What to do if raw image is very large(CPU bottleneck)

My raw data sets are images round 4000 x 3000 resolution. This raise Dataloader bottleneck as CPU usage is always 100% trying to resize image(my item resize setting is 512*512). My current approach is to pre-resize the image to 512 x n or n x 512 according to height:width ratio.

Is this approach appropriate? Still doing some trials to see how the loss of information affects the metrics performance.

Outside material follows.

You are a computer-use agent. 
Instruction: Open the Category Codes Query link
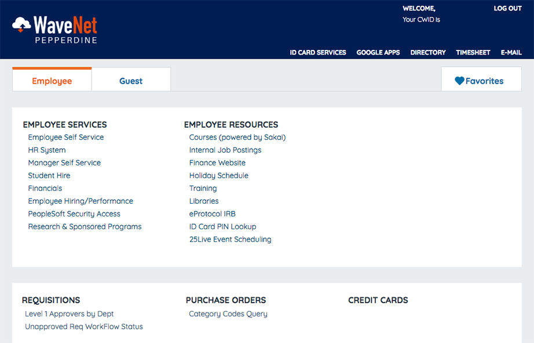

Resizing the image and saving the resized version on your hard drive is the best approach to speed up your training.
If you feel like you are losing performance with small image size, try progressive resizing. For example try 224 x 224 px first, then 448 x 448 then 672 x 672 etc. This will give you better results than starting at a high resolution.

2 Likes

Thanks for the suggestion, but I am not so sure about how to implement progressive resizing. Do I need to change size in item_tfms or batch_tfms? Does the following code do the trick?

def get_dls(size, bs):

    dls = ImageDataLoaders.from_df(df,
                                   path=path,
                                   fn_col='path',
                                   valid_col='is_val',
                                   label_col='target',
                                   y_block=CategoryBlock,
                                   item_tfms=Resize(512, method=ResizeMethod.Squish),
                                   batch_tfms=aug_transforms(size=size),
                                   bs=bs)

    return dls


dls = get_dls(256, 128)
dls = get_dls(384, 64)
dls = get_dls(512, 32)

IIRC most people when dealing with this tend to split the images up, so the loss in compression and cropping is “lossless”. Usually this is done on segmentation, not classification, but I imagine you could take a similar approach.

Progressive resizing wouldn’t be bad either. There is a chapter in the fastai book that discusses it

3 Likes